I recently watched a TV programme about ‘the nature of reality’. One guy said that when you speed things up, as in a time lapse, “things become processes”. The backdrop to this conversation was a panorama of Central London. It got me visualizing a usual timelapse sequence – of cranes spinning wildly, of scaffolding suddenly appearing, and of a building growing inside; while the light and dark of days and nights come and go every second or so. To me, those sequences still show us ‘things’ (like cranes) as well as giving us a sense of processes (a building growing). So I then tried to visualize a longer and faster timelapse, where processes would have some ascendance over things. I imagined what 100 years shown in 10 seconds would look like. Whole buildings would disappear in an instant. Canary Wharf would just appear in maybe a second. But what would be much much much better, would be 1000 years in 10 seconds. Over the last 1,000 years, Central London has changed beyond all recognition. The changes would flow like waves maybe, whole districts flowing with changes. Maybe over the next 1,000 years London will change beyond all recognition again. Maybe our postmodern nostalgia will see us trying to hold on to the landmarks, like St Paul’s, The Houses of Parliament etc.

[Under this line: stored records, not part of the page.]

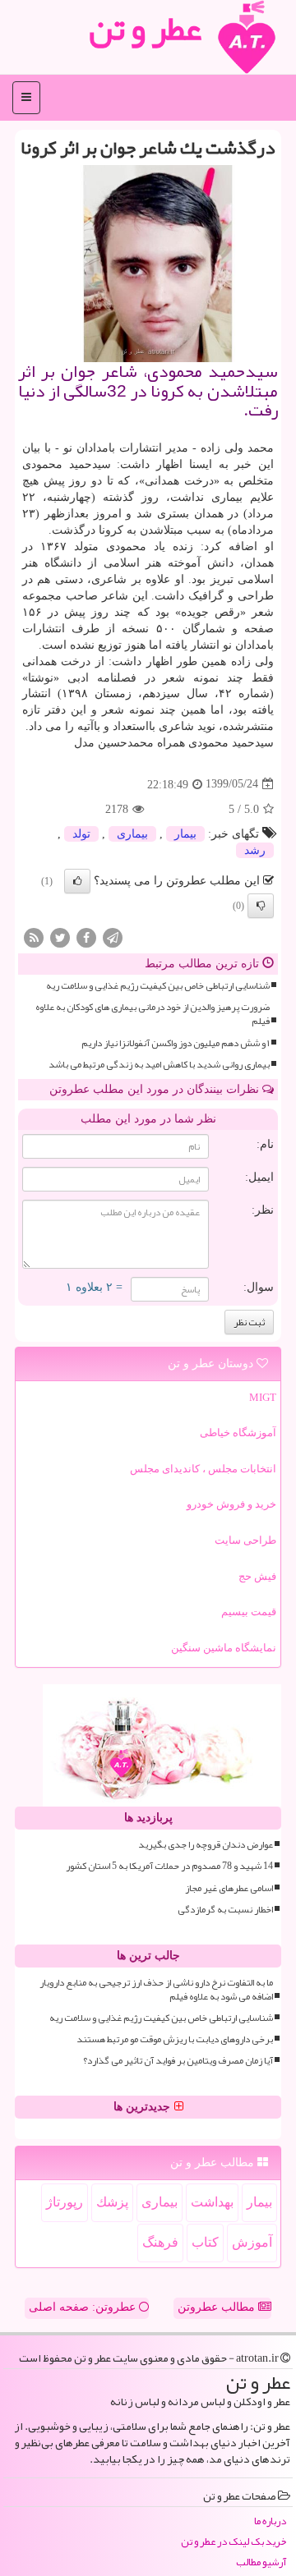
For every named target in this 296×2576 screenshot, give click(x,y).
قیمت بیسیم (248, 1611)
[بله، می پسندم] (77, 881)
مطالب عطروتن (218, 2307)
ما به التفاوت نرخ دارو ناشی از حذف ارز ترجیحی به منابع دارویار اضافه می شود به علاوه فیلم (156, 1989)
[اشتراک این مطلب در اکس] (60, 936)
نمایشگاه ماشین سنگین (223, 1648)
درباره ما (270, 2521)
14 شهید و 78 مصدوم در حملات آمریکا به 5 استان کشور (169, 1866)
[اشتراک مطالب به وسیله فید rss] (33, 936)
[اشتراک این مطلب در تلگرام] (112, 936)
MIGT (262, 1397)
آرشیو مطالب (261, 2562)
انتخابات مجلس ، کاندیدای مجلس (203, 1468)
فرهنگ (160, 2242)
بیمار (185, 834)
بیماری (132, 834)
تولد (81, 834)
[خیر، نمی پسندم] (260, 905)
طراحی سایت (245, 1540)
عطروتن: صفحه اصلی (84, 2307)
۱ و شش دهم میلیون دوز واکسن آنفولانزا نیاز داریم (175, 1043)
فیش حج (257, 1576)
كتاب (205, 2242)
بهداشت (212, 2202)
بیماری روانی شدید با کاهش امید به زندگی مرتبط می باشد (159, 1064)
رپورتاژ (64, 2202)
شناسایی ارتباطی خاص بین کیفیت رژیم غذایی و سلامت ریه (158, 985)
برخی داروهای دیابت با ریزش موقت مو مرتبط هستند (174, 2039)
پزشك (112, 2202)
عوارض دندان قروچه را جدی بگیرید (205, 1844)
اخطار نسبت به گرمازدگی (225, 1909)
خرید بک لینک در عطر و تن (233, 2541)
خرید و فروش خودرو (231, 1504)
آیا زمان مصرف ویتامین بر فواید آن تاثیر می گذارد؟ (178, 2060)
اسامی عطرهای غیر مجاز (229, 1888)
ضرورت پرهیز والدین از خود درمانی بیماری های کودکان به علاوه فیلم (152, 1014)
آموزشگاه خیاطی (238, 1432)
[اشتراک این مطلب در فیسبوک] (86, 936)
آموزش (252, 2242)
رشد (255, 850)
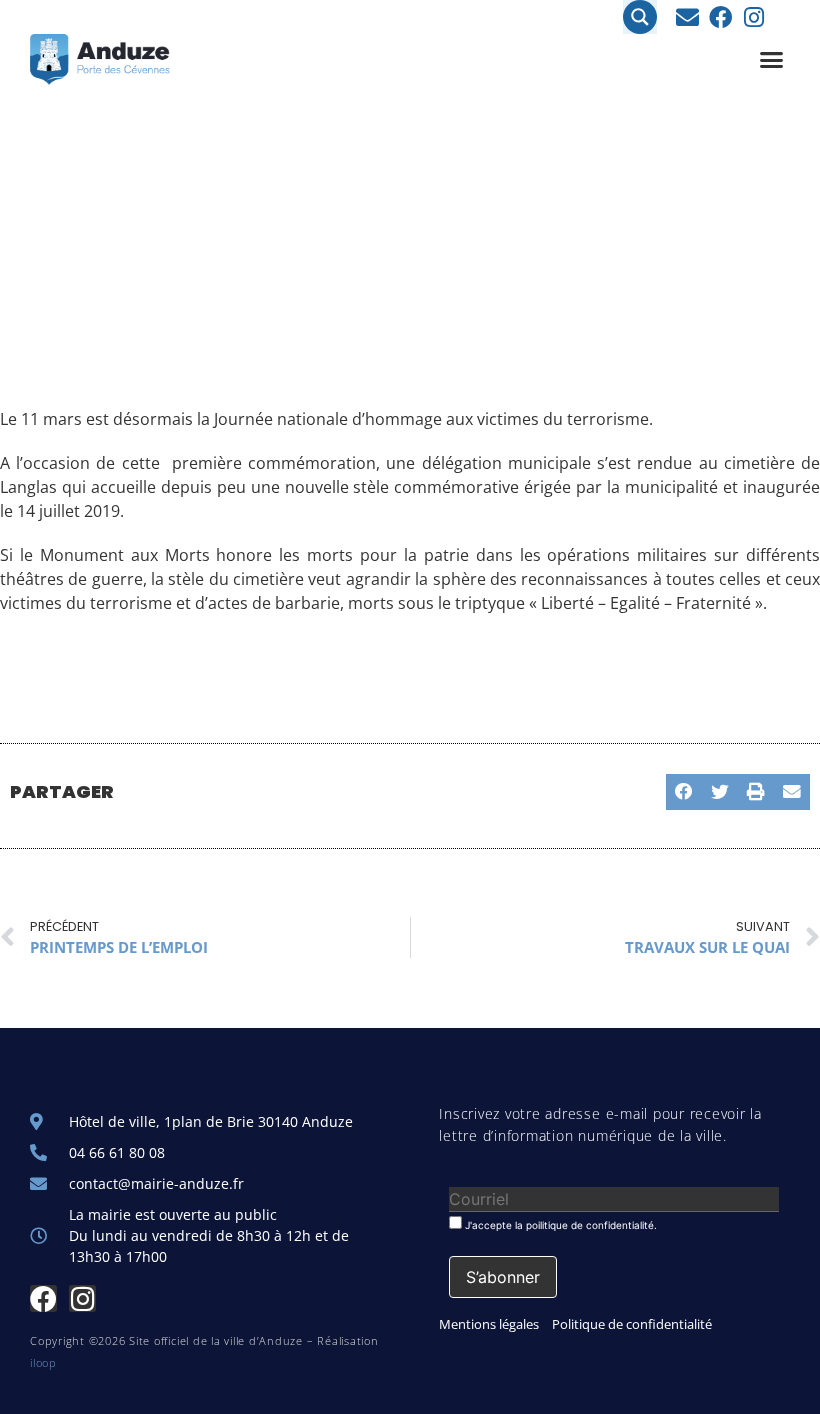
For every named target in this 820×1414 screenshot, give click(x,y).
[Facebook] (720, 17)
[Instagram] (753, 17)
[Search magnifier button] (640, 17)
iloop (43, 1362)
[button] (772, 60)
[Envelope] (687, 17)
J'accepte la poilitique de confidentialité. (559, 1224)
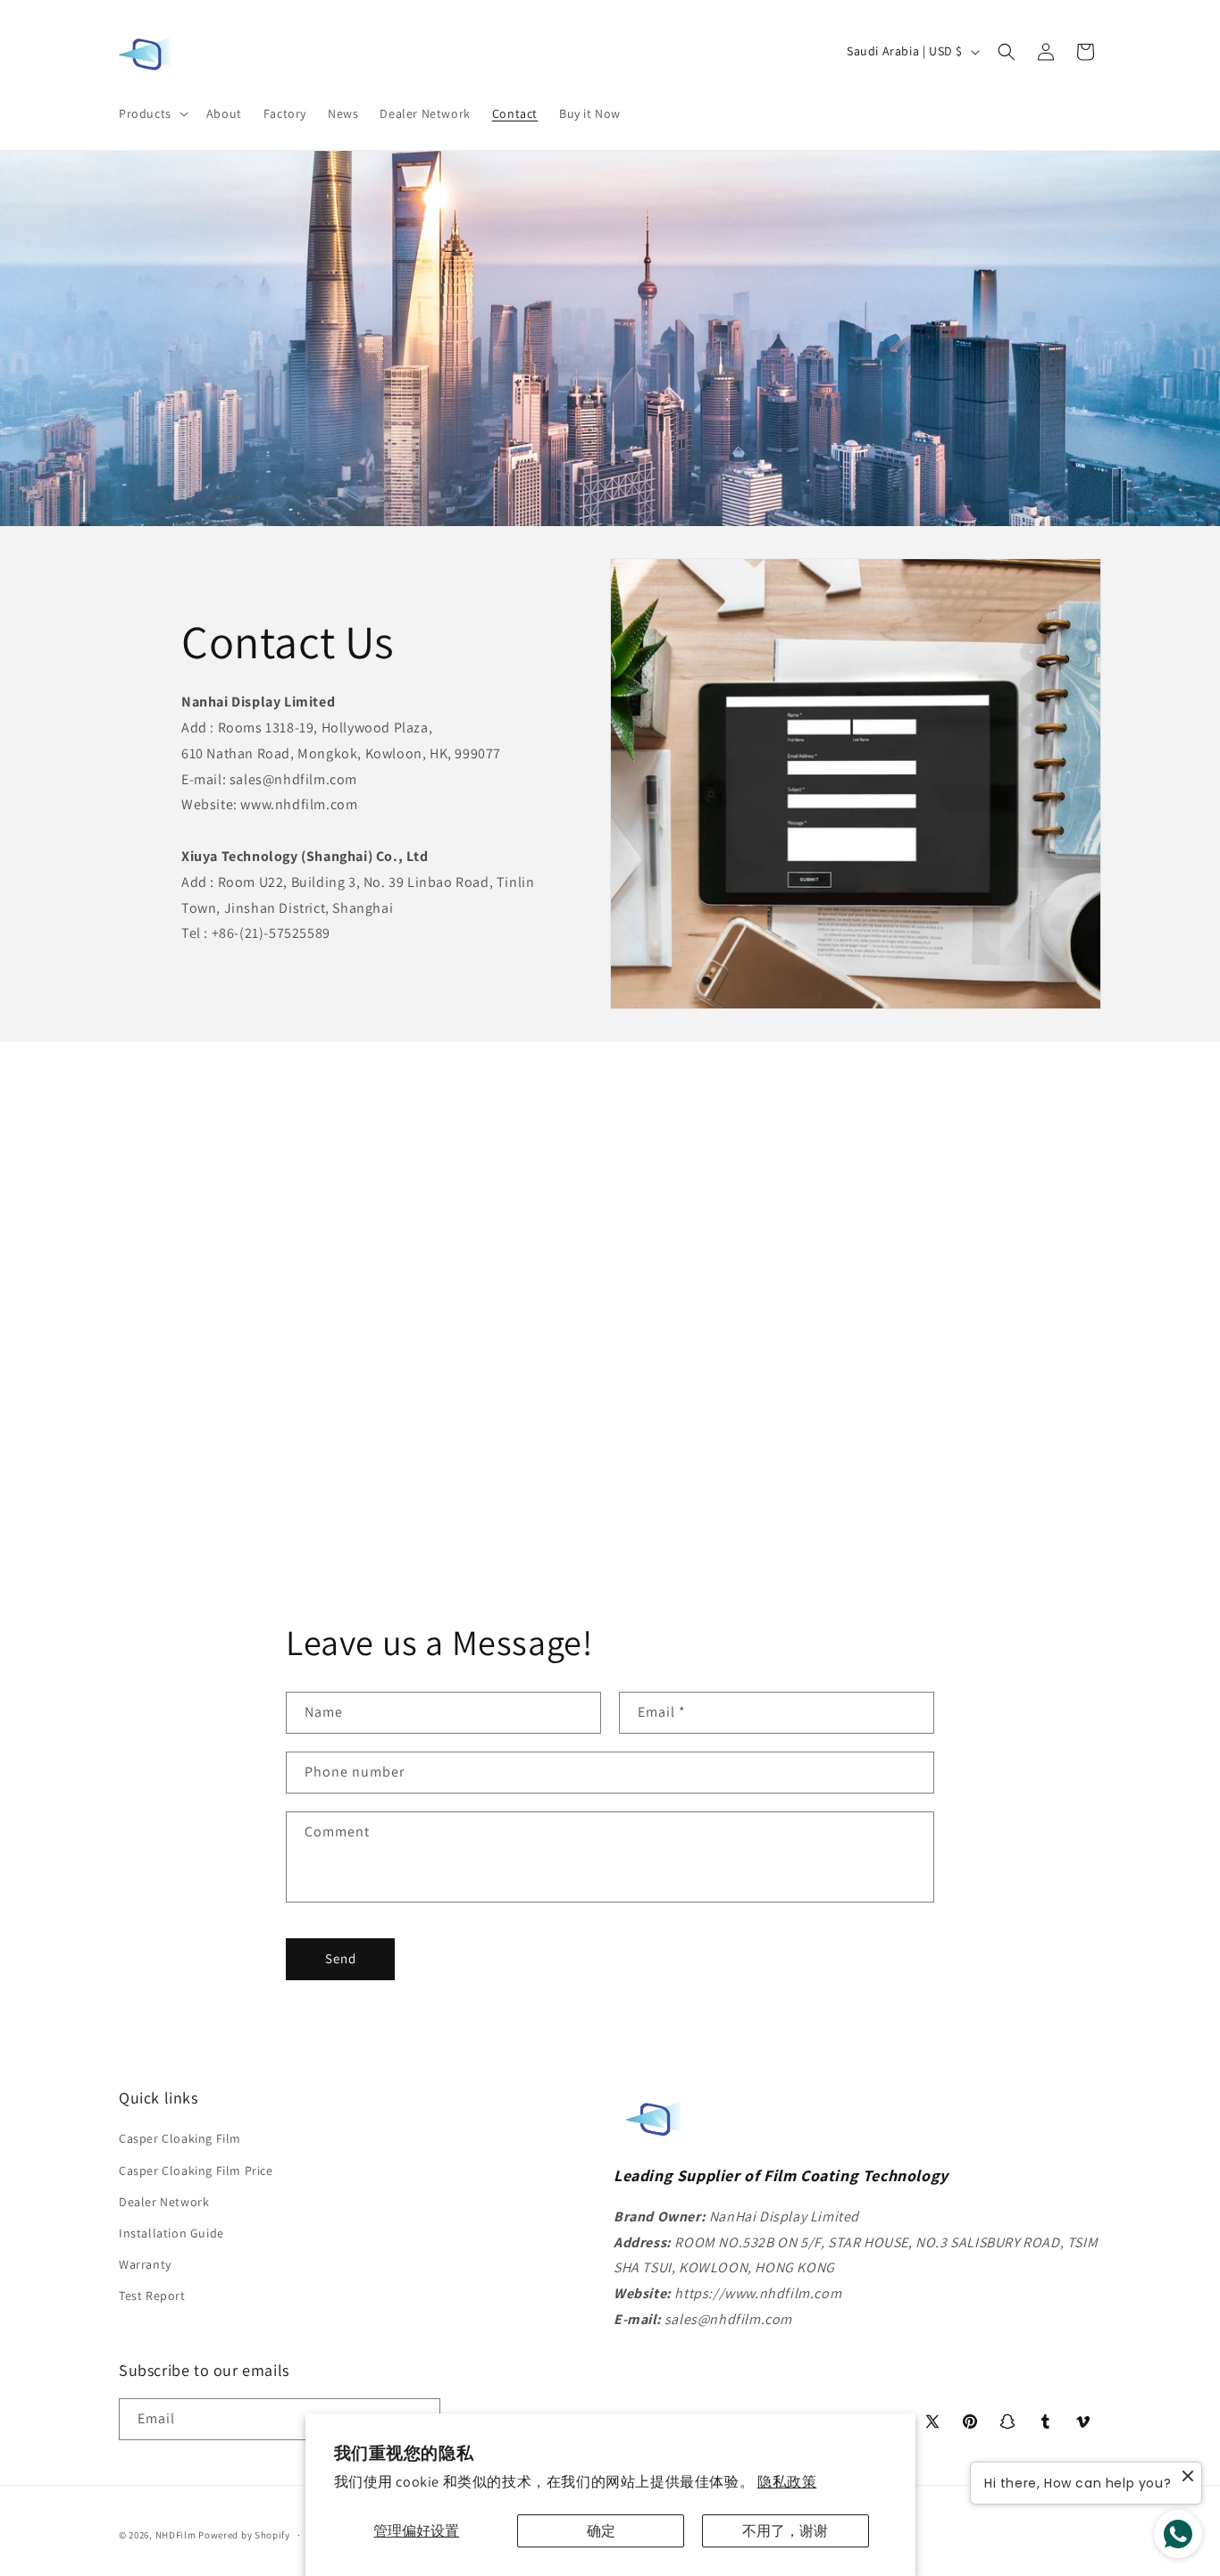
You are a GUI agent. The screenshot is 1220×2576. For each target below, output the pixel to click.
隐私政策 (786, 2481)
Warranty (145, 2264)
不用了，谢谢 (785, 2531)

I’d love to get this idea in the air, and for someone to make a start on it. I mentioned it to Sarah and her brother Paul last week and they gave me strange looks. I mean, it doesn’t even sound feasible does it? If one person had a stint of 50 years at it, it would take 20 generations of photographers to see it through. Has anyone ever attempted a project like this? I can’t be the first to think of it. Photography as we know it might even seem old hat in 50 years. Anyway, I think it’s feasible. You’d just need to agree a landmark to shoot it from and for a person willing to take a shot every day or so.
Just thought I’d float it before looking up ‘very’ ‘long’ ‘timelapse’ on Google!